== Records provided
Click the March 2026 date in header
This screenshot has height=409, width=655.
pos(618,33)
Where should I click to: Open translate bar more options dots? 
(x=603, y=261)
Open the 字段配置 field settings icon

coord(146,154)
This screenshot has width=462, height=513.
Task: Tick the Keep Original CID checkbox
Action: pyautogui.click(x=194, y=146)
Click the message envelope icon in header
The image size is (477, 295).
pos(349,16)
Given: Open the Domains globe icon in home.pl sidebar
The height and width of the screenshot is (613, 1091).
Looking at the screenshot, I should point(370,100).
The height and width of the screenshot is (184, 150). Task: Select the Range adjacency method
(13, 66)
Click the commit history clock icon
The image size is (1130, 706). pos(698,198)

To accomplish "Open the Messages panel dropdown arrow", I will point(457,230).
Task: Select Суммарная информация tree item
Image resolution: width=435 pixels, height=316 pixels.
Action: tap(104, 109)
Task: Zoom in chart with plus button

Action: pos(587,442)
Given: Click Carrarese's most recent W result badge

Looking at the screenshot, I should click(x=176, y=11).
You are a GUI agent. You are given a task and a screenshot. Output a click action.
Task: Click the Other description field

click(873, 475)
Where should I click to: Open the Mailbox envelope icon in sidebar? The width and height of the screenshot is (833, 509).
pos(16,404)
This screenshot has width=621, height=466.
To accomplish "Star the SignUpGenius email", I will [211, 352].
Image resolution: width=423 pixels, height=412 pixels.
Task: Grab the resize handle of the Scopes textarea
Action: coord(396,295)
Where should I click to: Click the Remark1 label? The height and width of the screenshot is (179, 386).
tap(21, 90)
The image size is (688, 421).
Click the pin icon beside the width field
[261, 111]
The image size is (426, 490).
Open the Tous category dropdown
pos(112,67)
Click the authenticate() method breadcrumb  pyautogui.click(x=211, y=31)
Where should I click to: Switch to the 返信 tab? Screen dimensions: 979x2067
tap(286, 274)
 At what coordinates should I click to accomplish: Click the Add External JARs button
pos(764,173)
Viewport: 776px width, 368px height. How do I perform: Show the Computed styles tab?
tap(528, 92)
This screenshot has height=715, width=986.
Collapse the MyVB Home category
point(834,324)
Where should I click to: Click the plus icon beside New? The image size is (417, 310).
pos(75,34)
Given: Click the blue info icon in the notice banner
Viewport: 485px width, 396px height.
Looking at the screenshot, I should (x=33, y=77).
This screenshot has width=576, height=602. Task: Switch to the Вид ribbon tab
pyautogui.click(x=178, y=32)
====
### Task
In the entries above, find the line with "The image size is (688, 421)." and the line with "Click the authenticate()", then set down exactly those two and every line between them, nothing else.

### Answer to the problem
The image size is (688, 421).
Click the pin icon beside the width field
[261, 111]
The image size is (426, 490).
Open the Tous category dropdown
pos(112,67)
Click the authenticate() method breadcrumb  pyautogui.click(x=211, y=31)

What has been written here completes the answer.